Even The Plantain, Miami's satirical "news" site, got in on the action:
Here is The Plantain's FULL TAKE on The Miami Herald's trash heap of an endorsement. Please share.https://t.co/X4rD9BFkg5
— The Plantain (@the_plantain) August 9, 2020
Several people, including Hallandale Beach Vice Mayor Sabrina Javellana, pointed out a factual error in the editorial. The editorial board wrote that while Rundle hasn't charged a law enforcement officer with an on-duty killing in her nearly three decades in office, neither has any Florida prosecutor. That's false. In 2015, the Broward State Attorney's Office charged Broward sheriff's deputy Peter Peraza with manslaughter in the 2013 shooting death of Jermaine McBean. A judge later dismissed the charge.
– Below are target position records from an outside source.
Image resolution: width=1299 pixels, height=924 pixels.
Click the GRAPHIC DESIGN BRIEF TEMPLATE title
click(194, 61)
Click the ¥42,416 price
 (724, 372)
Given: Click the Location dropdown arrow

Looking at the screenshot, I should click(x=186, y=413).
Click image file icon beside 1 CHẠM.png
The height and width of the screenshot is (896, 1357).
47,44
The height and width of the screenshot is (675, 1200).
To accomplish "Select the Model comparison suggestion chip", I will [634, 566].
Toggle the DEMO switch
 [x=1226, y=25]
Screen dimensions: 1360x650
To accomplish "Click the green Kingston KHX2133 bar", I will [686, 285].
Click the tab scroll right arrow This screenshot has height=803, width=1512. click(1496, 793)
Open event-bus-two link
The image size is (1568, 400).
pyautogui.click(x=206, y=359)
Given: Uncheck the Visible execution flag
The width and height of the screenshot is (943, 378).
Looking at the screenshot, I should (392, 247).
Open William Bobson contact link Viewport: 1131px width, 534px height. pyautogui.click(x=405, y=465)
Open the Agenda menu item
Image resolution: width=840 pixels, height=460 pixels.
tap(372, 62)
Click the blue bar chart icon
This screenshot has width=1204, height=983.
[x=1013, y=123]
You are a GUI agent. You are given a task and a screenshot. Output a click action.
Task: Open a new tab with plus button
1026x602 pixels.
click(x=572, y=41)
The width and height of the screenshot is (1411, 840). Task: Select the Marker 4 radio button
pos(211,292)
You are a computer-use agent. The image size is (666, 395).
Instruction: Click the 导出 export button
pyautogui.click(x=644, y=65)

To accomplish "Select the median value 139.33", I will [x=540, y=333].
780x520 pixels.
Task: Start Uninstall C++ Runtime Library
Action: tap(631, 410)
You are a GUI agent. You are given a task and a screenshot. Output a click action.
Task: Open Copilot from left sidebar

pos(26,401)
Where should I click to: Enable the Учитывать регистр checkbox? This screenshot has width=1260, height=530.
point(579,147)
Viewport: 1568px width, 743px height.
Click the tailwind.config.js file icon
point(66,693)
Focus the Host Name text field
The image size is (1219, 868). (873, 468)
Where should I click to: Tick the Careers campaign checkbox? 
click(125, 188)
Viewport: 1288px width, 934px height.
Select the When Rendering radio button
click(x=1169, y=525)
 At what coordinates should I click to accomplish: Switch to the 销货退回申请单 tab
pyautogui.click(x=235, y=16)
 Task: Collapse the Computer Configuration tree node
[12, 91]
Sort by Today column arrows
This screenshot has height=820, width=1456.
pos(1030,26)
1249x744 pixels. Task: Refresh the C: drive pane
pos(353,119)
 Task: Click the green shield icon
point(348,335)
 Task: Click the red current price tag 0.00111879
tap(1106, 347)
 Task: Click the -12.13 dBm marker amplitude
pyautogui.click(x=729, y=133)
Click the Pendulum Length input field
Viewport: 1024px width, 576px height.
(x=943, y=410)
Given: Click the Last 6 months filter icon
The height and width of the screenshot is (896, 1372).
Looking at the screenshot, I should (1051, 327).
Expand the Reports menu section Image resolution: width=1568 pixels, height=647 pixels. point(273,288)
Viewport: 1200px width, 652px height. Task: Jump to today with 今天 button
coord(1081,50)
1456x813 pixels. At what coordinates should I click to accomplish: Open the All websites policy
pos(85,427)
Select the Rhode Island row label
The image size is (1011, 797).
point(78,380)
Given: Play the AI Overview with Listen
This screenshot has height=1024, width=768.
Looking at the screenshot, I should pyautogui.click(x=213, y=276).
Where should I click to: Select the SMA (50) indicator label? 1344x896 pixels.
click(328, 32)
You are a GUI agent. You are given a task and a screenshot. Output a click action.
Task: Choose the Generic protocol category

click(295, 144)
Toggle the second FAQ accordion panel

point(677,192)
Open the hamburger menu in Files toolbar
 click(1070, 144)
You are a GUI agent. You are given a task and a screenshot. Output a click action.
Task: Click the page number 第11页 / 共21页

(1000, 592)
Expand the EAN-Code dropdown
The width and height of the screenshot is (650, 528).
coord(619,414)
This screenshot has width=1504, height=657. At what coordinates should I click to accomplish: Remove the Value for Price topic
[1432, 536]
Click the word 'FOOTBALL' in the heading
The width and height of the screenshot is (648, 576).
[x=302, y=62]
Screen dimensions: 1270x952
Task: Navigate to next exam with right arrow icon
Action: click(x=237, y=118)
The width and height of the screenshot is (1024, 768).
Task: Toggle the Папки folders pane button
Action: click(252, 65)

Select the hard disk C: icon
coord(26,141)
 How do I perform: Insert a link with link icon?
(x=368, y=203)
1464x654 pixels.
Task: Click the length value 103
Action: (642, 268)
And in Palm Beach County in 2016, the state attorney charged Palm Beach Gardens officer Nouman Raja in the shooting death of Corey Jones. Raja was convicted and sentenced to 25 years in prison, a punishment he is appealing.
This statement isn’t true. The Broward SAO charged deputy Peraza in the death of Jermain McBean. The PBC SAO charged officer Nouman Raja for the on duty shooting and death of Corey Jones. He was convicted last year making it the first of an officer for such in 30 years. pic.twitter.com/HM1CzD8foE
— Sabrina Javellana (@jvellana) August 9, 2020
Melba Pearson, Rundle's progressive challenger, issued a press release today calling for the editorial board to correct its "factually incorrect endorsement."
"I hope the Miami Herald editorial board fixes this egregious mistake and publicly recognizes that the State Attorneys in both Broward and Palm Beach have both charged officers for on-duty killings," Pearson stated in the release.
As of 24 hours after publication, the editorial board had not corrected or clarified its assertion.
Pearson also responded to the editorial board labeling her "naive" for being willing to try "less-than-winnable" cases against police officers.
"The Herald seems to chide my willingness to charge bad cops when a case appears to [be] difficult to win, but they seem to be missing the point that cases should be charged when evidence proves beyond a reasonable doubt that a crime was committed — not just when a win seems likely," she said.